P. Esta semana, as tensões acirraram-se com o México, outro líder regional.
R. Tensões bilaterais existiram e existem em todo o hemisfério. Sempre esperamos que os países encontrem o caminho para resolvê-las, para solucionar suas diferenças de maneira amistosa.
P. Mas, desta vez, a divisão é por causa do muro que Trump quer construir. Quais implicações ele terá?
R. Como foi abordado, não se trata de um muro entre o México e os Estados Unidos, mas de uma barreira entre o país e a América Latina. O quanto custa construí-lo, esses 15 bilhões de dólares, seria muito mais importante como contribuição para a eliminação das causas reais da imigração latino-americana aos Estados Unidos: a insegurança, a falta de oportunidades, os níveis de desenvolvimento… Isso seria muito mais eficiente para qualquer política imigratória americana que a construção de um muro.
P. A oposição venezuelana deu por encerrada, na quinta-feira, o diálogo atual com o Governo. O quão emperrado está esse processo?
R. O processo da Venezuela entrou em uma fase de deterioração final. Vemos que cada uma das mesas de discussões que foram armadas nos últimos dois meses sofreu erosões importantes.
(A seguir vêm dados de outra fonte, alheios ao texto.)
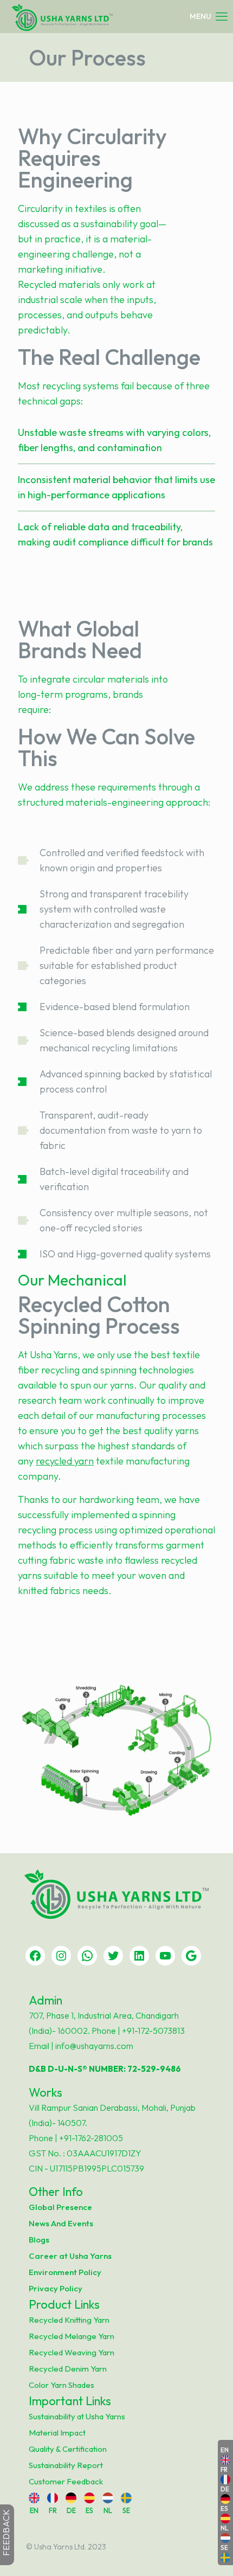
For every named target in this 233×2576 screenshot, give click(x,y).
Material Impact (57, 2432)
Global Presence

A primeira deveria, supostamente, devolver poderes à Assembleia Nacional [Parlamento], mas ela perdeu três oportunidades nessa fase: a de fazer um juízo político do presidente, a possibilidade de eleger os integrantes do Conselho Nacional Eleitoral, a imunidade dos parlamentares, com a prisão, por exemplo, do deputado Gilber Caro. Sem falar da que já havia perdido sem a rendição das contas do mandatário diante da Assembleia, nem a aprovação do orçamento. É o descalabro levado a suas últimas consequências. Estamos falando de variáveis absolutamente autoritárias.
P. O que critica na negociação?
R. Não podemos mais ver o desconhecimento de um direito eleitoral do povo, como era o referendo revogatório. Essa consulta não poderia fazer parte de uma mesa de negociação, não pertencia nem ao Governo, nem à oposição, mas às centenas de milhares de venezuelanos que a assinaram e não poderia ser deixado na rua o seu direito de revogar o presidente. E não é que não estão adiantando as eleições, mas também não estão fazendo as atrasadas. Todos os governadores ultrapassaram seu período de governo e, no entanto, novos pleitos não estão nem no horizonte. Todos os direitos eleitorais do povo foram completamente subjugados por essa mesa de diálogo. A deterioração institucional tem sido cada vez mais forte. Os julgamentos em Houston pelos casos de corrupção da PDVSA e os de Nova York, pelo caso de narcotráfico dos sobrinhos do casal presidencial, também são sintomas dessa deterioração.”
P. Até que ponto acredita que o Governo está comprometido com o diálogo?
R.Na segunda mesa de discussão, que deveria estar liberando os presos políticos, há uma contradição muito importante: há novos presos desse tipo. Quando há uma negociação deste caráter, o mínimo que se pode fazer para mostrar boa fá no diálogo é que não haja novas prisões. Mas vemos que o Governo continua realizando prisões políticas. A lógica mantém-se: “Coloco na prisão quem eu quero, quando eu quero, e libero quem eu quero, quando eu quero”. É a subjugação dos direitos civis e políticos das pessoas pela expressão de suas ideias.